EXERCISE BRIEF: Restate exactly the lines that run from the start of the records below to the line containing "The height and", counting both ends, and nothing else; pictures stay out.

Screenshot grounding data:
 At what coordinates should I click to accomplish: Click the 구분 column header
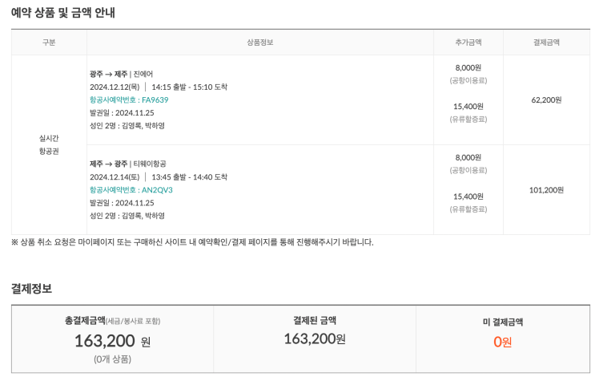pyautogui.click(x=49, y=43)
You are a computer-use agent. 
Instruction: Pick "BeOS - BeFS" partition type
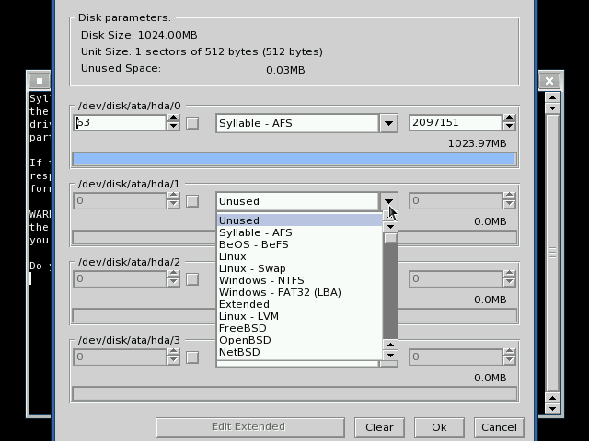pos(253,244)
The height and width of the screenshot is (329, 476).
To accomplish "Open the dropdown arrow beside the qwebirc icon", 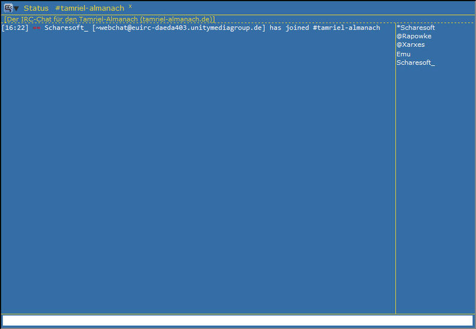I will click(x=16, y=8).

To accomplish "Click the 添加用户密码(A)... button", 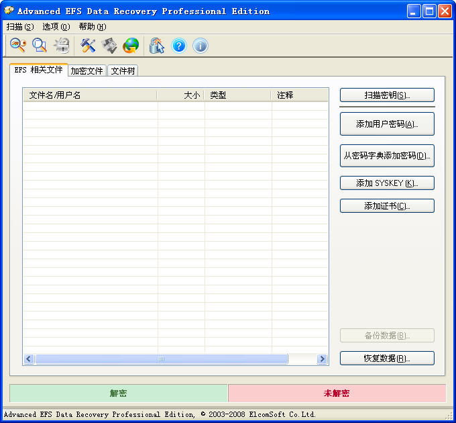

WORKED SOLUTION:
 At what coordinates should I click to accomplish: Click the 구분 column header
pyautogui.click(x=49, y=43)
You are a computer-use agent. 
Instruction: Pick "BeOS - BeFS" partition type
pos(253,244)
The height and width of the screenshot is (329, 476).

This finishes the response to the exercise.